• Assigned task
Every record shown here must be duplicated without change.

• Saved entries
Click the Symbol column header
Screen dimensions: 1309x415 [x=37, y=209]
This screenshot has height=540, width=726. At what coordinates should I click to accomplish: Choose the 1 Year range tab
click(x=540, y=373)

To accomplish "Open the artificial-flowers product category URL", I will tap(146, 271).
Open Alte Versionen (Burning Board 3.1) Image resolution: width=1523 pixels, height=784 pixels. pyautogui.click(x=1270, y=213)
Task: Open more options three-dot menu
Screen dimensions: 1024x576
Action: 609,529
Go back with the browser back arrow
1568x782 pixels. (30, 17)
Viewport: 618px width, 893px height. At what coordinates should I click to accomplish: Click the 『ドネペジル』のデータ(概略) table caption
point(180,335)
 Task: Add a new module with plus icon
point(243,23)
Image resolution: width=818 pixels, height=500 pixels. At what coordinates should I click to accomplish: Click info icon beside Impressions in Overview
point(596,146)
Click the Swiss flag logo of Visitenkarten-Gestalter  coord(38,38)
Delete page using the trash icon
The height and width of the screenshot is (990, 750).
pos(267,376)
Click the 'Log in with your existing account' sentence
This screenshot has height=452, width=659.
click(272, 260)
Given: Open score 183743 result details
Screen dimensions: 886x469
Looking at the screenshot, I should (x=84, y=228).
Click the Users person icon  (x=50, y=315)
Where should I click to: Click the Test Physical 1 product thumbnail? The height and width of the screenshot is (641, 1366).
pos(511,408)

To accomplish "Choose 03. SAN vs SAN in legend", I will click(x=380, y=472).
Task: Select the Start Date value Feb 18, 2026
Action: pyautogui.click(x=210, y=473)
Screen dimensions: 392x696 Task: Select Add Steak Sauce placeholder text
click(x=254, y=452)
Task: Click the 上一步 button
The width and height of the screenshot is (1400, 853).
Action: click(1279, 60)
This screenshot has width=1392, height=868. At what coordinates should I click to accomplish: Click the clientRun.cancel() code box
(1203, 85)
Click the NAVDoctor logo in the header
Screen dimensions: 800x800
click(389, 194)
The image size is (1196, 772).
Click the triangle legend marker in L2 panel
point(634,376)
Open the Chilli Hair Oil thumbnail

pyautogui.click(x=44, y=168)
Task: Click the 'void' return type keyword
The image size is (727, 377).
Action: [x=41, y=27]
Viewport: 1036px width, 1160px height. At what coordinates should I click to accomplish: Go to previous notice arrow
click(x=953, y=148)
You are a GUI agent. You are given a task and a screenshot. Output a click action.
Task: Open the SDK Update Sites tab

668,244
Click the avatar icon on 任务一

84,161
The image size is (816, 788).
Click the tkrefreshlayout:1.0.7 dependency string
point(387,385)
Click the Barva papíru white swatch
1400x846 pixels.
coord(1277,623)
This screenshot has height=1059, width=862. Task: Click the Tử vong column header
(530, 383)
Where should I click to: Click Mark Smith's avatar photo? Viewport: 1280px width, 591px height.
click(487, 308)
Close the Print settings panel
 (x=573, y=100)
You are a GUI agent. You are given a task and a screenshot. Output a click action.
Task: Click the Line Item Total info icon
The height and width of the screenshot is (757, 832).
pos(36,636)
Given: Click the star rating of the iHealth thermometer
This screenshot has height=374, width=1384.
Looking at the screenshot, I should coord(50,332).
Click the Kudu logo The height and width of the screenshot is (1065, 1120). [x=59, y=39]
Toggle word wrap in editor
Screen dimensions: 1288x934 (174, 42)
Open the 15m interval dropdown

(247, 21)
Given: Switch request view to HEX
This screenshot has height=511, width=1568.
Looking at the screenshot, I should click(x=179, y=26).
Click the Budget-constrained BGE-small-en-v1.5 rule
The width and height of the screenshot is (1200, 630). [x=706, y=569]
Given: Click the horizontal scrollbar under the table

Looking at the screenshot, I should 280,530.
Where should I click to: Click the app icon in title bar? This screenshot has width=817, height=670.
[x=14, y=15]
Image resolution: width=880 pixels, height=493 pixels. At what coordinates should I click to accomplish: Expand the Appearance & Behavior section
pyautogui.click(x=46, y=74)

• Answer space
Click the Symbol column header
Screen dimensions: 1309x415 [x=37, y=209]
This screenshot has height=540, width=726. At what coordinates should I click to accomplish: Choose the 1 Year range tab
click(x=540, y=373)

To accomplish "Open the artificial-flowers product category URL", I will tap(146, 271).
Open Alte Versionen (Burning Board 3.1) Image resolution: width=1523 pixels, height=784 pixels. pyautogui.click(x=1270, y=213)
Task: Open more options three-dot menu
Screen dimensions: 1024x576
Action: 609,529
Go back with the browser back arrow
1568x782 pixels. (30, 17)
Viewport: 618px width, 893px height. At what coordinates should I click to accomplish: Click the 『ドネペジル』のデータ(概略) table caption
point(180,335)
 Task: Add a new module with plus icon
point(243,23)
Image resolution: width=818 pixels, height=500 pixels. At what coordinates should I click to accomplish: Click info icon beside Impressions in Overview
point(596,146)
Click the Swiss flag logo of Visitenkarten-Gestalter  coord(38,38)
Delete page using the trash icon
The height and width of the screenshot is (990, 750).
pos(267,376)
Click the 'Log in with your existing account' sentence
This screenshot has height=452, width=659.
click(272, 260)
Given: Open score 183743 result details
Screen dimensions: 886x469
Looking at the screenshot, I should (x=84, y=228).
Click the Users person icon  (x=50, y=315)
Where should I click to: Click the Test Physical 1 product thumbnail? The height and width of the screenshot is (641, 1366).
pos(511,408)

To accomplish "Choose 03. SAN vs SAN in legend", I will click(x=380, y=472).
Task: Select the Start Date value Feb 18, 2026
Action: pyautogui.click(x=210, y=473)
Screen dimensions: 392x696 Task: Select Add Steak Sauce placeholder text
click(x=254, y=452)
Task: Click the 上一步 button
The width and height of the screenshot is (1400, 853).
Action: click(1279, 60)
This screenshot has width=1392, height=868. At what coordinates should I click to accomplish: Click the clientRun.cancel() code box
(1203, 85)
Click the NAVDoctor logo in the header
Screen dimensions: 800x800
click(389, 194)
The image size is (1196, 772).
Click the triangle legend marker in L2 panel
point(634,376)
Open the Chilli Hair Oil thumbnail

pyautogui.click(x=44, y=168)
Task: Click the 'void' return type keyword
The image size is (727, 377).
Action: [x=41, y=27]
Viewport: 1036px width, 1160px height. At what coordinates should I click to accomplish: Go to previous notice arrow
click(x=953, y=148)
You are a GUI agent. You are given a task and a screenshot. Output a click action.
Task: Open the SDK Update Sites tab

668,244
Click the avatar icon on 任务一

84,161
The image size is (816, 788).
Click the tkrefreshlayout:1.0.7 dependency string
point(387,385)
Click the Barva papíru white swatch
1400x846 pixels.
coord(1277,623)
This screenshot has height=1059, width=862. Task: Click the Tử vong column header
(530, 383)
Where should I click to: Click Mark Smith's avatar photo? Viewport: 1280px width, 591px height.
click(487, 308)
Close the Print settings panel
 (x=573, y=100)
You are a GUI agent. You are given a task and a screenshot. Output a click action.
Task: Click the Line Item Total info icon
The height and width of the screenshot is (757, 832).
pos(36,636)
Given: Click the star rating of the iHealth thermometer
This screenshot has height=374, width=1384.
Looking at the screenshot, I should coord(50,332).
Click the Kudu logo The height and width of the screenshot is (1065, 1120). [x=59, y=39]
Toggle word wrap in editor
Screen dimensions: 1288x934 (174, 42)
Open the 15m interval dropdown

(247, 21)
Given: Switch request view to HEX
This screenshot has height=511, width=1568.
Looking at the screenshot, I should click(x=179, y=26).
Click the Budget-constrained BGE-small-en-v1.5 rule
The width and height of the screenshot is (1200, 630). [x=706, y=569]
Given: Click the horizontal scrollbar under the table

Looking at the screenshot, I should 280,530.
Where should I click to: Click the app icon in title bar? This screenshot has width=817, height=670.
[x=14, y=15]
Image resolution: width=880 pixels, height=493 pixels. At what coordinates should I click to accomplish: Expand the Appearance & Behavior section
pyautogui.click(x=46, y=74)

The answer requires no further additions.